The history of cricket from 1726 till 1763 includes the time when pitched delivery was introduced to cricket as well as the establishment of the Hambledon Club. Cricket has already gained grounds in London and the southern part of England. After having thrived as a rural past time, cricket was now emerging as an interest for the wealthy gamblers. Money started pouring in from the rich patrons who created the earliest county teams. All this led to establishment of the first of the professional players and the initial major clubs.
In 1726, significant clubs included Dartford and London while Middlesex, Sussex, Surrey and Kent could place strong teams up on the pitch. Popular grounds in those times were Dartford Brent, Moulsey Hurst, Richmond Green, Kennington and Artillery Ground. Before 1969 because the Licensing Acts controlled the press, no cricket reports were reported. But after mid-1970s, things started to change for good and advertisement reports for an organized match or on a brief discussion of the gambling odds started to appear.
Cricket had grown its popularity in England and travelling constraints had not introduced it to the rest of the country. The centre point of all the major games in cricket was the Artillery Ground in London. It was home to the London Cricket Club and hosted many major events that also include lucrative single wicket competitions. In competition of the metropolitan club London, there were many rural clubs that staged great teams like Addington and Slindon.

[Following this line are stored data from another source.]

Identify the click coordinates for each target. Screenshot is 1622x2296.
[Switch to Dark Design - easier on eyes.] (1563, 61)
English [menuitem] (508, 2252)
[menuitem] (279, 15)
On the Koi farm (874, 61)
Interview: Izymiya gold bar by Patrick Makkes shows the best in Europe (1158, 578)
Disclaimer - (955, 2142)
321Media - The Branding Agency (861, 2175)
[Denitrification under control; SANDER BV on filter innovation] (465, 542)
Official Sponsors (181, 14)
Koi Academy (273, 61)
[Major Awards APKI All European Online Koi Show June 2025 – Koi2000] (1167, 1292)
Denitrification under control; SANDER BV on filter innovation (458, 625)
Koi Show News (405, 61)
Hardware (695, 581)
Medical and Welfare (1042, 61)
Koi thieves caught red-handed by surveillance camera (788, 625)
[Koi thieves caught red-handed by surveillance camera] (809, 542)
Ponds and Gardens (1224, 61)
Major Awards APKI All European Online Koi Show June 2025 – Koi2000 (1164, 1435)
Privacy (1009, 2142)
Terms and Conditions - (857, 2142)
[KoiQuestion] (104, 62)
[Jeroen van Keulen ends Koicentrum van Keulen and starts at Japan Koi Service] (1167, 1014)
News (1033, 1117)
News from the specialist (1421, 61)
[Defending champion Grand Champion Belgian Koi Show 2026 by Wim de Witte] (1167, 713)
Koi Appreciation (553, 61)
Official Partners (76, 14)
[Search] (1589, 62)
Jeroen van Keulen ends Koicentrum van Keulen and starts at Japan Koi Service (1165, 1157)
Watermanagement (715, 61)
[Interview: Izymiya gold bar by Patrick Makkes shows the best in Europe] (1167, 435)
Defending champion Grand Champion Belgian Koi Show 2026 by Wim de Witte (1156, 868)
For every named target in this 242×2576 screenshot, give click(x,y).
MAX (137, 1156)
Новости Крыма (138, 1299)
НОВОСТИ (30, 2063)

The major revenues for funding the cricket matches came from sponsorship, enthusiastic crowds coming over to watch the games and gambling. After 1750s, the popularity of the sport started spreading towards the south-eastern heartland as well as the northern regions. Further on, the game found its way to India and the Americas around the beginning of the 18th century, as was confirmed by references of the sport being played on foreign lands by English sailors and colonists.
Popular patrons from those times include Edward Stead, the Prince of Wales, Sir William Gage as well as the 2nd Duke of Richmond. Well known players were Richard Newland, Thomas Waymark, Tom Faulkner, John Frame and Robert Colchin. The earliest of the rules were formed and applied in a match in 1727 while the official rules were formally listed down in 1744.
Those were the days of single wicket cricket where two individuals take turns to bowl and bat against each other. The bowler is assisted by a group of fielders who also remain as fielders at the change of an innings. The winner is picked as the one who scored the maximum runs. The halcyon days of cricket ran into troubled waters during the Seven Years War from 1756 till 1763. There was a reduction in the number of matches being played over the years to the extent of no match being played in the year 1760.
This period also witnessed the very first bowling revolution in cricket history. Soon after 1760, bowlers began to pitch their deliveries instead of skimming or rolling it along the ground. What followed as a result was that leading bowlers like Lumpy Stevens and John Frame started to study flight and work out line and length variations. As a counter-result, John Small and other batsmen of his like adopted to the modern straight bat which helped them face the pitched deliveries.